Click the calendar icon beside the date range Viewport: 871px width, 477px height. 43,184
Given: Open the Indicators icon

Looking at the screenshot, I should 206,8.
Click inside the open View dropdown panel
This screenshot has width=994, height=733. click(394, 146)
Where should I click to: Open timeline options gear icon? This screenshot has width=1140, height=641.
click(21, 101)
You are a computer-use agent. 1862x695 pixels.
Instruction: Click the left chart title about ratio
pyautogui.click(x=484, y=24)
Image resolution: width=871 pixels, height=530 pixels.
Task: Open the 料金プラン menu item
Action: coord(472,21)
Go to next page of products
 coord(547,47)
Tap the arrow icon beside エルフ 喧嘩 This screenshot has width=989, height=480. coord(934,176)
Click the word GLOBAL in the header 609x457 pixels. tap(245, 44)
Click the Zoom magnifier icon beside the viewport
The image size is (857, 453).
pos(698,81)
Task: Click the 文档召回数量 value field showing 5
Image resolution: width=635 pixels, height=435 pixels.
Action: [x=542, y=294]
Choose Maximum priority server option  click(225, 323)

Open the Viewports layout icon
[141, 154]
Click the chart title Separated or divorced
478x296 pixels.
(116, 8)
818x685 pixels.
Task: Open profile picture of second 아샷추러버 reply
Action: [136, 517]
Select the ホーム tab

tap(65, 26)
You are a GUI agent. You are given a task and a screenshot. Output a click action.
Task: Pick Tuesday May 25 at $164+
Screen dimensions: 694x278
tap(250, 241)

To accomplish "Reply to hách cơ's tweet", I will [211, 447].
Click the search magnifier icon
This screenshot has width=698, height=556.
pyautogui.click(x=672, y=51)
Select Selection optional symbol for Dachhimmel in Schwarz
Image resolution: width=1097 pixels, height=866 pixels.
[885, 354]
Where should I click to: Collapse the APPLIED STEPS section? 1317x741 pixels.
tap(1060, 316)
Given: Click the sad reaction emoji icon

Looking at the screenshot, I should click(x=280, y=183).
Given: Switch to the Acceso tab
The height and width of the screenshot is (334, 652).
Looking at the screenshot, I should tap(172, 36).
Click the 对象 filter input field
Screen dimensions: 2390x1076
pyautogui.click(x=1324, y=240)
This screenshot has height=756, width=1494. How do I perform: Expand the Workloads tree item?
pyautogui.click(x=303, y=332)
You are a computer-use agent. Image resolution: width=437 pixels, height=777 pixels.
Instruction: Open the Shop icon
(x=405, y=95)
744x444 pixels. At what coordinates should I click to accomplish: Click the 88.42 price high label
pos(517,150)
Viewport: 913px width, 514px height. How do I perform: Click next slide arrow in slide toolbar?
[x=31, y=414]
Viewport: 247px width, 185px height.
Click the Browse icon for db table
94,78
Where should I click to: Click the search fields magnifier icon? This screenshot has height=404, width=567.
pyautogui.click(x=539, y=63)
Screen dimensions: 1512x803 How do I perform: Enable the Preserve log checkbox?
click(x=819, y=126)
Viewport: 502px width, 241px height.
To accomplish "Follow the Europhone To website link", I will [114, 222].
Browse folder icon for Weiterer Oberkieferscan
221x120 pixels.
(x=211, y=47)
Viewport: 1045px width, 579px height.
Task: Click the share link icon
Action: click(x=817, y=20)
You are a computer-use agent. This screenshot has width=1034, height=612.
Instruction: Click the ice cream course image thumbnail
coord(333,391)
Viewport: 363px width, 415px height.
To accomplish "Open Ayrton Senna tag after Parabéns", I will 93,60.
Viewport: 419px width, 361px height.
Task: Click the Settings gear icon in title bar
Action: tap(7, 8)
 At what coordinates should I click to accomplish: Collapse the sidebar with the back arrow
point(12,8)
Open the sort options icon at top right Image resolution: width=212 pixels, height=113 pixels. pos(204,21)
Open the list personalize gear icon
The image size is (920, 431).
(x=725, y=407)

------------------------------

(Stated task) Reproduce the part of the records that opens with the first line and closes with the line containing "Action: [x=542, y=294]".

(Reply to the exercise)
Click the calendar icon beside the date range Viewport: 871px width, 477px height. 43,184
Given: Open the Indicators icon

Looking at the screenshot, I should 206,8.
Click inside the open View dropdown panel
This screenshot has width=994, height=733. click(394, 146)
Where should I click to: Open timeline options gear icon? This screenshot has width=1140, height=641.
click(21, 101)
You are a computer-use agent. 1862x695 pixels.
Instruction: Click the left chart title about ratio
pyautogui.click(x=484, y=24)
Image resolution: width=871 pixels, height=530 pixels.
Task: Open the 料金プラン menu item
Action: coord(472,21)
Go to next page of products
 coord(547,47)
Tap the arrow icon beside エルフ 喧嘩 This screenshot has width=989, height=480. coord(934,176)
Click the word GLOBAL in the header 609x457 pixels. tap(245, 44)
Click the Zoom magnifier icon beside the viewport
The image size is (857, 453).
pos(698,81)
Task: Click the 文档召回数量 value field showing 5
Image resolution: width=635 pixels, height=435 pixels.
Action: [x=542, y=294]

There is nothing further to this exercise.